Metabolic modulation by the HCMV UL38 gene

HCMV UL38 基因的代谢调节

• 批准号: 10553210
• 负责人: JOSHUA C MUNGER
• 金额: $ 38.5万
• 依托单位: UNIVERSITY OF ROCHESTER
• 依托单位国家: 美国
• 财政年份: 2020
• 资助国家: 美国
• 起止时间: 2020-02-21 至 2025-01-31
• 项目状态: 未结题
• 来源: https://reporter.nih.gov/project-details/10553210
• 关键词: Address; Antiviral Agents; Attenuated; Biochemical Pathway; Biological Availability; Cancer Patient; Cell Death; Cells; Cellular Metabolic Process; Cessation of life; Congenital Abnormality; Cytomegalovirus; Cytomegalovirus Infections; Data; Dependence; Disease; Drug resistance; Ensure; Genes; Genetic Transcription; Glucose; Glycolysis Induction; Goals; HIF1A gene; Hematologic Neoplasms; Human; Human Pathology; Immune system; Immunocompromised Host; Individual; Infant; Infection; Isoenzymes; Knowledge; Mediating; Metabolic; Metabolic Activation; Metabolic stress; Modeling; Neurons; Nutrient; Outcome; Pathologic; Process; Production; Productivity; Protein Isoforms; Proteins; Regulation; Research; Resources; TSC2 gene; Testing; Therapeutic; Therapeutic Intervention; Tissues; Toxic effect; Transplant Recipients; Tumor Suppressor Proteins; United States; Viral; Viral Proteins; Virus; Virus Diseases; Virus Replication; Work; antiviral drug development; cancer transplantation; cell growth regulation; enolase; experimental study; human data; human disease; insight; knock-down; new therapeutic target; novel; novel therapeutics; pathogen; patient population; programs; response; small hairpin RNA; targeted treatment

Human Cytomegalovirus (HCMV) is a major cause of congenital birth defects and causes severe disease in a wide variety of immunosuppressed patient populations, including hematological cancer patients and transplant recipients.

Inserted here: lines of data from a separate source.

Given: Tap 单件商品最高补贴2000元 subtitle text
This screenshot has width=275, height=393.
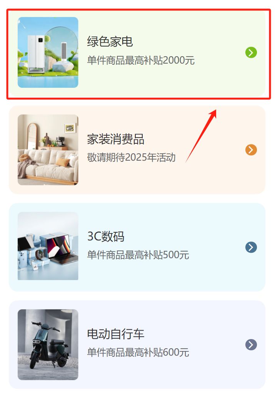Looking at the screenshot, I should [x=141, y=60].
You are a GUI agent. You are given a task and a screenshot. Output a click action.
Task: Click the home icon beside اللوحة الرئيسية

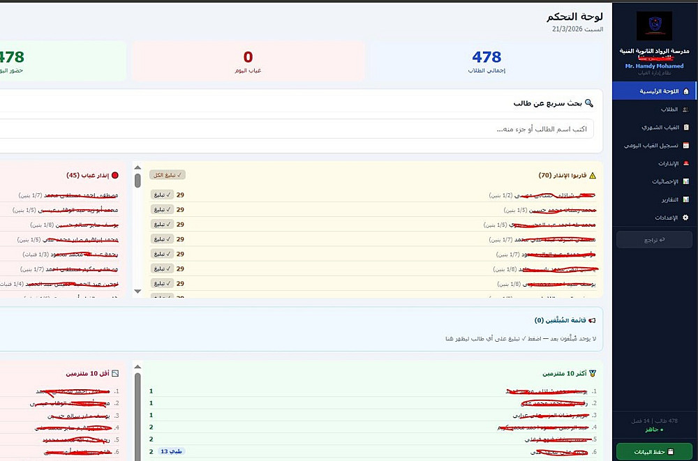pyautogui.click(x=685, y=91)
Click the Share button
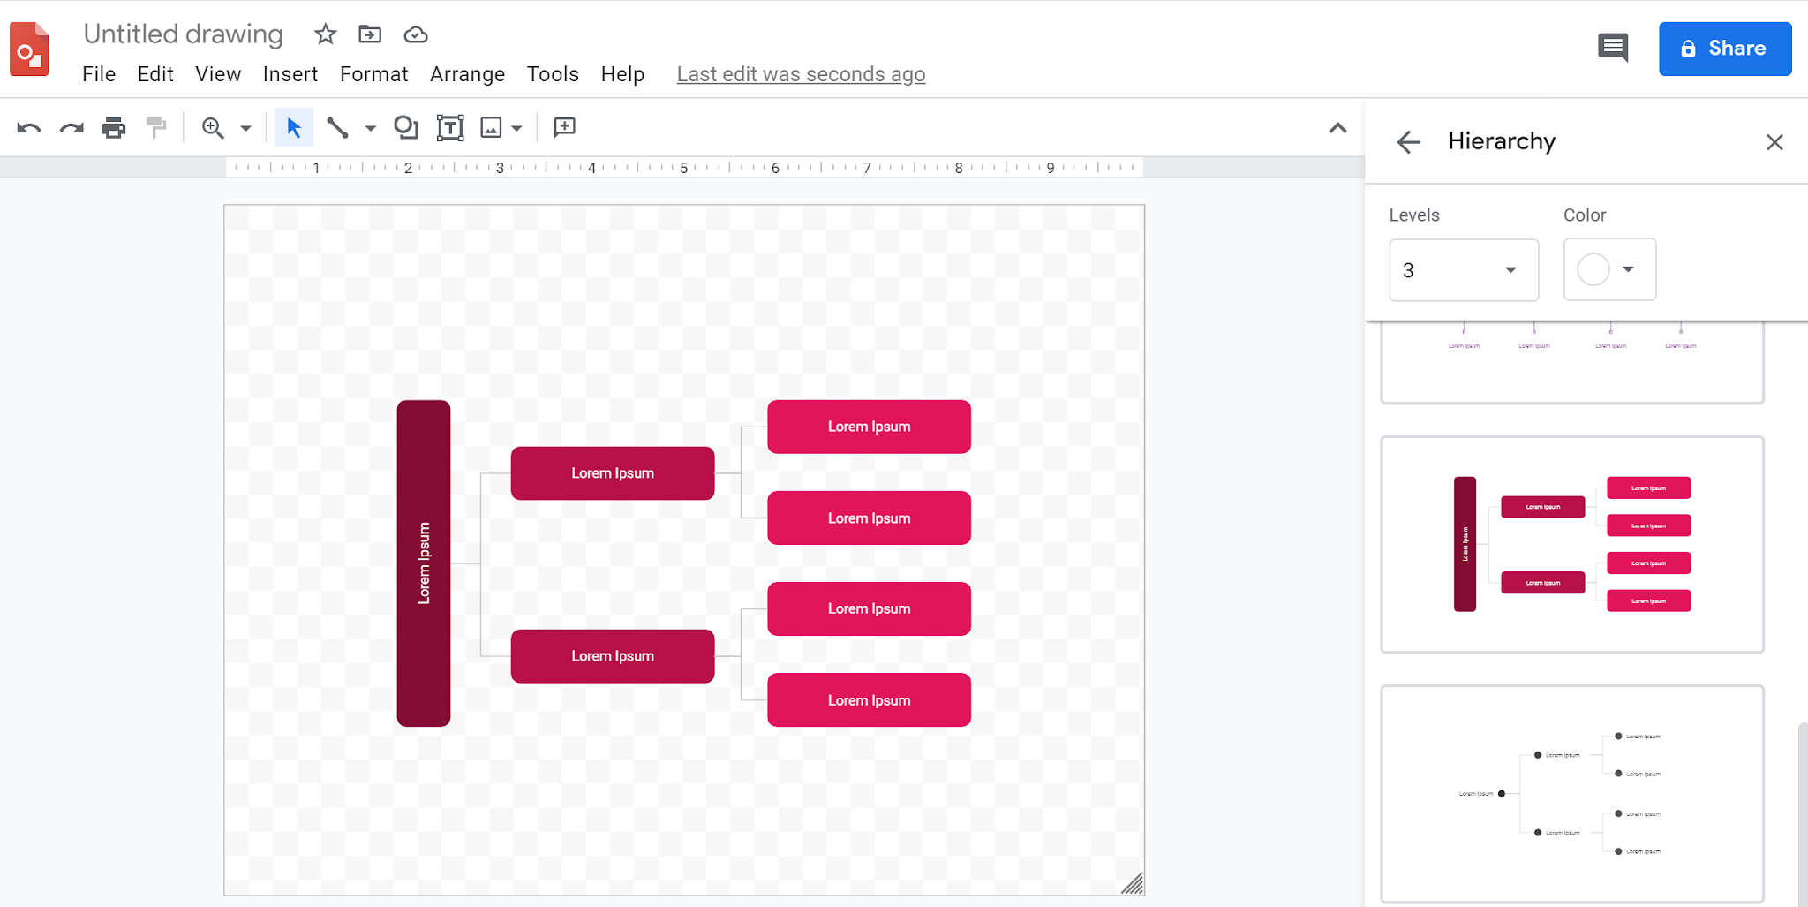Image resolution: width=1808 pixels, height=907 pixels. [1724, 49]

We have found that HCMV institutes a pro-viral metabolic program that drives numerous cellular metabolic activities to support the production of viral progeny. More recently, we find that the HCMV UL38 protein is necessary and sufficient to drive many aspects of HCMV-induced metabolic remodeling, and we hypothesize that UL38 supports infection through its inhibition of the TSC2 tumor suppressor protein to induce metabolic modulation. We will test this hypothesis in Aim 1 by elucidating how UL38-TSC2-mediated metabolic remodeling contributes to HCMV infection. In addition, we find that HCMV-induces the expression of neuronal enolase 2 (ENO2), which we find is important for robust HCMV infection. We hypothesize that ENO2 induction is critical for HCMV-mediated metabolic modulation, which we will test in Aim 2. Lastly, we find that both HCMV infection and UL38 expression sensitizes cells to metabolic perturbations, revealing vulnerabilities that could potentially be targeted therapeutically. We hypothesize that HCMV infection and UL38 expression induces a metabolically rigid state that sensitizes cells to metabolic challenges, a hypothesis we will test in Aim 3. The proposed work will broaden our understanding of an important host pathogen interaction, and given that these processes are essential for productive infection, the proposed experiments will highlight novel targets for therapeutic intervention.

人类巨细胞病毒 (HCMV) 是先天性出生缺陷的主要原因，并会导致严重的疾病。 各种免疫抑制患者群体，包括血液癌症患者和移植患者 收件人。我们发现 HCMV 建立了一种促病毒代谢程序，可驱动大量细胞 支持病毒后代产生的代谢活动。最近，我们发现 HCMV UL38 蛋白质对于驱动 HCMV 诱导的代谢重塑的许多方面是必要且充分的，我们 假设 UL38 通过抑制 TSC2 肿瘤抑制蛋白来支持感染，从而诱导 代谢调节。我们将通过阐明 UL38-TSC2 如何介导代谢来测试目标 1 中的这一假设 重塑有助于 HCMV 感染。此外，我们发现HCMV诱导神经元的表达 烯醇化酶 2 (ENO2)，我们发现它对于强健的 HCMV 感染很重要。我们假设 ENO2 诱导 对于 HCMV 介导的代谢调节至关重要，我们将在目标 2 中测试这一点。最后，我们发现 HCMV 感染和 UL38 表达使细胞对代谢扰动敏感，揭示了可能的脆弱性 可能成为治疗目标。我们假设 HCMV 感染和 UL38 表达诱导 代谢刚性状态使细胞对代谢挑战敏感，我们将在目标 3 中测试这一假设。 拟议的工作将扩大我们对重要宿主病原体相互作用的理解，并且考虑到这些 过程对于生产性感染至关重要，拟议的实验将突出新的目标 治疗干预。